I felt her fluttering heartbeat against my thumb. She did not look away. She hardly blinked. I thought she might have seen the light. I thought this last hesitation might have been what she needed to come to her senses. Run, I shouted at her in my head. Run!
But when the stillness was broken it was not by Aurnia pulling away, not by Aurnia running. Instead she did what I never would have expected: she leaned down and used her free hand to encircle my wrist which had been hanging limp at my side. Her eyes did not leave mine as she lifted my heavy arm above my head. Her eyes did not leave mine as she lifted the hand I had gripped in mine right after it. I did not stop her. I did not let go.
With my arms above my head, Aurnia let go of my wrist and pulled hers from my grip. I kept my hands where they were. How easy it was, how simple it was, to damn us both.
The well-worn material of my shirt was soft as she lifted it over my head. Her movements were slow, gentle. I only noticed just the slightest quiver in her fingers as she helped my shirt over my wide shoulders. Her face disappeared from view only for a moment and when she returned to sight, she was looking down at the shirt she held.
I watched her brush her thumb against the material, her eyes intent.

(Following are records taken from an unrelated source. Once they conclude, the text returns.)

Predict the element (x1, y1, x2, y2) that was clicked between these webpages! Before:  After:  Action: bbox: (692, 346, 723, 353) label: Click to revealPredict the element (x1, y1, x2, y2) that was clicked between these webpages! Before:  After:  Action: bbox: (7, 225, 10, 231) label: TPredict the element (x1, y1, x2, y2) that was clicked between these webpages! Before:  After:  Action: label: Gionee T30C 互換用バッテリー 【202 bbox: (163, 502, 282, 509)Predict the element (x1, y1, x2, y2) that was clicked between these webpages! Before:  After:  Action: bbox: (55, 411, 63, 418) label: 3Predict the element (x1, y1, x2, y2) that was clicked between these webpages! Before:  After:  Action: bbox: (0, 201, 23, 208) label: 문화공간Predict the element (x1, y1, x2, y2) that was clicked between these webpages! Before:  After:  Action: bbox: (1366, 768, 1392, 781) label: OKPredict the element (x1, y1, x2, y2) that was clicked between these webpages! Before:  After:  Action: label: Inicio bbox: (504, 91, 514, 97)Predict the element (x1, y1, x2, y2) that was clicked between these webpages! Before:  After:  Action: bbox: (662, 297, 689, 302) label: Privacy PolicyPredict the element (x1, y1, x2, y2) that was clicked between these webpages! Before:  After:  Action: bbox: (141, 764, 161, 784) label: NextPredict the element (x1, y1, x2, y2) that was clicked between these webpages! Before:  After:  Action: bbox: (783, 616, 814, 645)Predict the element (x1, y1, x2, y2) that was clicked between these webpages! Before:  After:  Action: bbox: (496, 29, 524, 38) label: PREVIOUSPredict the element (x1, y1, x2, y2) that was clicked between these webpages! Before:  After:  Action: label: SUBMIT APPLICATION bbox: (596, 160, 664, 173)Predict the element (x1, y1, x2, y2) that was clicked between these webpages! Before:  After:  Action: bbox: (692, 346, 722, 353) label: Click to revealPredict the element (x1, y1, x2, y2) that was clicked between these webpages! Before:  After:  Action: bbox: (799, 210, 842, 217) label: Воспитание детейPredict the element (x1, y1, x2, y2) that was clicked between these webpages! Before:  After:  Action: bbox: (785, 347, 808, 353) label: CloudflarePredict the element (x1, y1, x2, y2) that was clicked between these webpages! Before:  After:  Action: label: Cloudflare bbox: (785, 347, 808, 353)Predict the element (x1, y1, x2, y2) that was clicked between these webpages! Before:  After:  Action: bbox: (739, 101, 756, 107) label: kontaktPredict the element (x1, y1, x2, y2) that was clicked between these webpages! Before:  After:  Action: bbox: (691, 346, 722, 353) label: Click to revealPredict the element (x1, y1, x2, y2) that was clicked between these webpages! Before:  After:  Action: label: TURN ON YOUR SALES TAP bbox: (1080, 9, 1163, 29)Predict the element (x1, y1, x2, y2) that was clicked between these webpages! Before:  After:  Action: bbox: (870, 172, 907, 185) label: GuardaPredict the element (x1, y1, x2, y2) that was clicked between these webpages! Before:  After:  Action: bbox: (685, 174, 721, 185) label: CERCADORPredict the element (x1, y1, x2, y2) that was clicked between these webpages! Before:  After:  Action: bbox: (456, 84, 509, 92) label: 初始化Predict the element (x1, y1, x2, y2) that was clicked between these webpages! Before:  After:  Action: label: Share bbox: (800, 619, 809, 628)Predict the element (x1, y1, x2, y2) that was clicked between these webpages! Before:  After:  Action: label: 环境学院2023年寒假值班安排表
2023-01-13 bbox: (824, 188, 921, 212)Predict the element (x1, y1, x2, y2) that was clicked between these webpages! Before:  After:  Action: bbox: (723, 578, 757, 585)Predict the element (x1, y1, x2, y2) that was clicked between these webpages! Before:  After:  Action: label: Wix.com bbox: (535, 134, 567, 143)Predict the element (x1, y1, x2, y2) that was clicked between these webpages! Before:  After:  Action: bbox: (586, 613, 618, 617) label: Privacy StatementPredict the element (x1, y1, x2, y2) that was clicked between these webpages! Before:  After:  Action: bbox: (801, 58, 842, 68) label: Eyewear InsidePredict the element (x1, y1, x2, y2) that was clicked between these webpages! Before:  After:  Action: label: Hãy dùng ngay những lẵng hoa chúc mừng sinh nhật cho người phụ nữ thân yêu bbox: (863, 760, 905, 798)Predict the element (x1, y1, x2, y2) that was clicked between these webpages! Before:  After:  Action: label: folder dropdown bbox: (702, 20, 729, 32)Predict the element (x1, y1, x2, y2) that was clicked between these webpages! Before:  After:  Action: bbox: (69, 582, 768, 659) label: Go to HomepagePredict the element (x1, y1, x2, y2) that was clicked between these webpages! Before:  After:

When she lifted her eyes to my naked chest it was in much the same way as before: slow, gentle, with only the slightest of quivers.
“I better get to work,” Aurnia whispered, her eyes darting to mine only for an instant.
She went toward her easel. Her hands still worked in my shirt, wringing it like an old rag. She was nervous. I was certain I was even more so.
We were wearing down whatever there was keeping us from one another. What was to happen when we were finally to come face to face? How could one think of that and not be frightened? To see so clearly what you wanted. And know all the time that one should not want it.
We were better in the dark.
But it was too late.
For light, damning light, was coming.